Ein einziger Schauspieler für alle Rollen und ein Musiker zur Differenzierung der Rollen.

Wann immer der Charakter gewechselt wurde, kam ein neues Requisit zum Vorschein, welches das minimalistische Bühnenbild immer wieder neu gestaltete.
Es war ein Kunstobjekt. Unglaublich charmant, präzise und unterhaltend.
 Die Musik ist extra dafür von der Regisseurin selbst komponiert worden, der Sinn des Stücks wurde nicht ein einziges Mal aus den Augen verloren.
Dazu muss man sagen, dass ich das Stück natürlich kenne und meine Freunde und ich den Altersdurchschnitt enorm verändert haben. In der Pause ist gut ein Viertel des Publikums (das Theater fasst insgesamt 105 Plätze) nach Hause gegangen, weil sie nichts damit anfangen konnten. Außerdem kamen sie mit der (stark vereinfachten) Sprache nicht zurecht.
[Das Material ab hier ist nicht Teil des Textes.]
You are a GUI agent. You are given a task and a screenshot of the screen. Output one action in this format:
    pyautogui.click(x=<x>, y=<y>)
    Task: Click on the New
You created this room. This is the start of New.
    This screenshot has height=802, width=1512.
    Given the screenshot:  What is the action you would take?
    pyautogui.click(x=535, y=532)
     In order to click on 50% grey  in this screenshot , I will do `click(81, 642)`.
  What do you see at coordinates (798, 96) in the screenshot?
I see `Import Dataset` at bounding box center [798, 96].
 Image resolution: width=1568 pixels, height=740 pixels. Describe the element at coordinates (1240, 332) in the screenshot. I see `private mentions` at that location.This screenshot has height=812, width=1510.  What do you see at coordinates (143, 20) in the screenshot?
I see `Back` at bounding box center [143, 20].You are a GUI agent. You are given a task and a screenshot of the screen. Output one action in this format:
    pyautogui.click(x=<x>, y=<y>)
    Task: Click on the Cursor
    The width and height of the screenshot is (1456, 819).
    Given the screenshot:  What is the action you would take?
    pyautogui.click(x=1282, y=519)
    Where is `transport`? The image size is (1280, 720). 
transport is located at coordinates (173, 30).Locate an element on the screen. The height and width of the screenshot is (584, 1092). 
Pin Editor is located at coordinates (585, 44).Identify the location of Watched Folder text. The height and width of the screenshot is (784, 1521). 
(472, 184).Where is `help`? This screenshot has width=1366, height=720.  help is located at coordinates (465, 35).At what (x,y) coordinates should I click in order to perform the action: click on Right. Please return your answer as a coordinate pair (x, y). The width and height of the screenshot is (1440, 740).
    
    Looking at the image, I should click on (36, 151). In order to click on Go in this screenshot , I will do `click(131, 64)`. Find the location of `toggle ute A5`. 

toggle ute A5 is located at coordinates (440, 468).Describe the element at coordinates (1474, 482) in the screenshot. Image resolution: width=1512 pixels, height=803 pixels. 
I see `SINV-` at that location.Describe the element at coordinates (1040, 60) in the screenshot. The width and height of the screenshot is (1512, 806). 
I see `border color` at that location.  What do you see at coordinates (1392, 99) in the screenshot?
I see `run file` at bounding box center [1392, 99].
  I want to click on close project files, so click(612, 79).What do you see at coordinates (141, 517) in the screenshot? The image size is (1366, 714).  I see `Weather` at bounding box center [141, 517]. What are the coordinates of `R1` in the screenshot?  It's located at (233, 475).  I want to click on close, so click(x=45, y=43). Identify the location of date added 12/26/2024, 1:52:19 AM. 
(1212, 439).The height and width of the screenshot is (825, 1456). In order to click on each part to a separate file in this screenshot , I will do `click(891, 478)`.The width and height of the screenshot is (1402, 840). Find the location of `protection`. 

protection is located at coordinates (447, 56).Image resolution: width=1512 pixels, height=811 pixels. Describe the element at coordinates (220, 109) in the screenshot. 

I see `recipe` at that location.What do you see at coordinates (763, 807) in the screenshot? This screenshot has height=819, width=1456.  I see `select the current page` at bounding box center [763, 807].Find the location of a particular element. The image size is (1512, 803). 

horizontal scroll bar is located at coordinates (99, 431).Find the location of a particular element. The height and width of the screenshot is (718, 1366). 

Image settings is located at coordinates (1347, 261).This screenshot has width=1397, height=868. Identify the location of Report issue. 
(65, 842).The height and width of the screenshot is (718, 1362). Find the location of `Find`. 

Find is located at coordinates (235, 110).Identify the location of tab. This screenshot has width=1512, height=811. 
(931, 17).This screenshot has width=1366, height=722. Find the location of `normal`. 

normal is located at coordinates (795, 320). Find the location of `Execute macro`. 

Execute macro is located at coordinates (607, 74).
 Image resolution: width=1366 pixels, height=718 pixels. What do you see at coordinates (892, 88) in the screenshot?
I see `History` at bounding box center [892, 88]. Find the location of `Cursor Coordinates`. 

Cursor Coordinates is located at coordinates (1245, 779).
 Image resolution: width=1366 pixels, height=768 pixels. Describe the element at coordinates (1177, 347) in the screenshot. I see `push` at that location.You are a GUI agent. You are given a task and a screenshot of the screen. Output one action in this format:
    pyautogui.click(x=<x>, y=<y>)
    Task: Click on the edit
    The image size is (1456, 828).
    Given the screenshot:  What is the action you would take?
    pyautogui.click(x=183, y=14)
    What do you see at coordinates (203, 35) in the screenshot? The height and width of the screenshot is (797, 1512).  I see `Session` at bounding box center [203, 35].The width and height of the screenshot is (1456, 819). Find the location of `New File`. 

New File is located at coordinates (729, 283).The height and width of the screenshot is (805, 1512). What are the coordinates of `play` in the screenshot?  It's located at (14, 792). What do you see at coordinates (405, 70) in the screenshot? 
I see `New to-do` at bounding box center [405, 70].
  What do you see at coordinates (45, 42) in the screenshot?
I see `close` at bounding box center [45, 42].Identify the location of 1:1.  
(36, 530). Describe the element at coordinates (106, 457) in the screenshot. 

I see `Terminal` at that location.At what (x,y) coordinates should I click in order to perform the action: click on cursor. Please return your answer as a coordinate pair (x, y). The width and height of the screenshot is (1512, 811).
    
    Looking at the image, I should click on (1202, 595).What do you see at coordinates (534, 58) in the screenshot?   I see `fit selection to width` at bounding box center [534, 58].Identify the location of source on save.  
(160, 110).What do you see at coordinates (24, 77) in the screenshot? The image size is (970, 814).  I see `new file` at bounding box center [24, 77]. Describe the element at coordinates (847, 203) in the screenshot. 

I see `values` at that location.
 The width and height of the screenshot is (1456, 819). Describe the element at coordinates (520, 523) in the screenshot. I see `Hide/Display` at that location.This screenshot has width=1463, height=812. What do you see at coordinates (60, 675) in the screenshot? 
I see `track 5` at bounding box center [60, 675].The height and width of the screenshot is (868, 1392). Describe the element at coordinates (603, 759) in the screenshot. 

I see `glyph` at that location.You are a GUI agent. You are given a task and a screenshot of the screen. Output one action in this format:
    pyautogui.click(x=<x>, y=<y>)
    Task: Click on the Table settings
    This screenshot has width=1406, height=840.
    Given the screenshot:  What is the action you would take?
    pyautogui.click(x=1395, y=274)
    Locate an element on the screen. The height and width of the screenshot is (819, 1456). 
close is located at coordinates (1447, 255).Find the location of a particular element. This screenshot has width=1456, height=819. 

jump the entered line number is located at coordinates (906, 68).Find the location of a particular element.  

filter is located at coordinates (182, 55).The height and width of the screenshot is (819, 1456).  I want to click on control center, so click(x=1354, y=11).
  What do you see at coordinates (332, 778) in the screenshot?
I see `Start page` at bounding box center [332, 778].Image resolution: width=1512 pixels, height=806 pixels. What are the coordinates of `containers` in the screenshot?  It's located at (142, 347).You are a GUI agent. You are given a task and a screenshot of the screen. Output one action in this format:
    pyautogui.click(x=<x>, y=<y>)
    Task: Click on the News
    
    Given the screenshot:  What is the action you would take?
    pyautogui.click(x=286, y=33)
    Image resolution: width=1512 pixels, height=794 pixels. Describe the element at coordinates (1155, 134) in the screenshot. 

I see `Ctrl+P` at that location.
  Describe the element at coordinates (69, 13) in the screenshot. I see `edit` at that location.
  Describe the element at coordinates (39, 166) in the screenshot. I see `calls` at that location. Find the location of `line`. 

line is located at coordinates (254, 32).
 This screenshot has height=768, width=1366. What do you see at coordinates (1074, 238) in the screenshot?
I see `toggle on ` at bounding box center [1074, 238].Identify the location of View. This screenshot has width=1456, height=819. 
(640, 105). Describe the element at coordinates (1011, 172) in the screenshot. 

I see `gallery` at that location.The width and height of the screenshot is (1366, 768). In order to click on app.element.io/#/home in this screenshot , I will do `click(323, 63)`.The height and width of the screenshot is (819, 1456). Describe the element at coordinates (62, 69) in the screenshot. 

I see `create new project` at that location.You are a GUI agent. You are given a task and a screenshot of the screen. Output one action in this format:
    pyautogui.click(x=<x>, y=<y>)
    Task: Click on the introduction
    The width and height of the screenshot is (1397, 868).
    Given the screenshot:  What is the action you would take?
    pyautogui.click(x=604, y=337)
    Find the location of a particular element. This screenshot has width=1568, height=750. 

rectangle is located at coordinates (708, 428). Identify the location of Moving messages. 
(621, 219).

Im Anschluss gab es eine Gesprächsrunde, in der sich die Eutiner Elite zum Ei gemacht haben, indem sie Fragen stellten, die keinerlei Relevanz hatten. Man sah sie förmlich schon am nächsten Tag beim Tee mit ihren Gatten sitzen, den Finger von der Tasse abgespreizt und Dinge wie : "Oh, gestern war es ganz bezaubernd! Zwei junge Männer haben ein ganzes Theaterstück aufgeführt! Es war ein wenig aufreibend und verwirrend, aber so sind sie, die Berliner, nicht wahr?" mit nasaler Stimme sagen.

Fazit: schöne Umsetzung, tolle Regie, spitzenmäßiges Schauspiel, wahnsinnige Kombinationen.
 Ein sehr amüsanter Abend, der mir sicherlich ein inneres Blumenpflücken bleiben wird.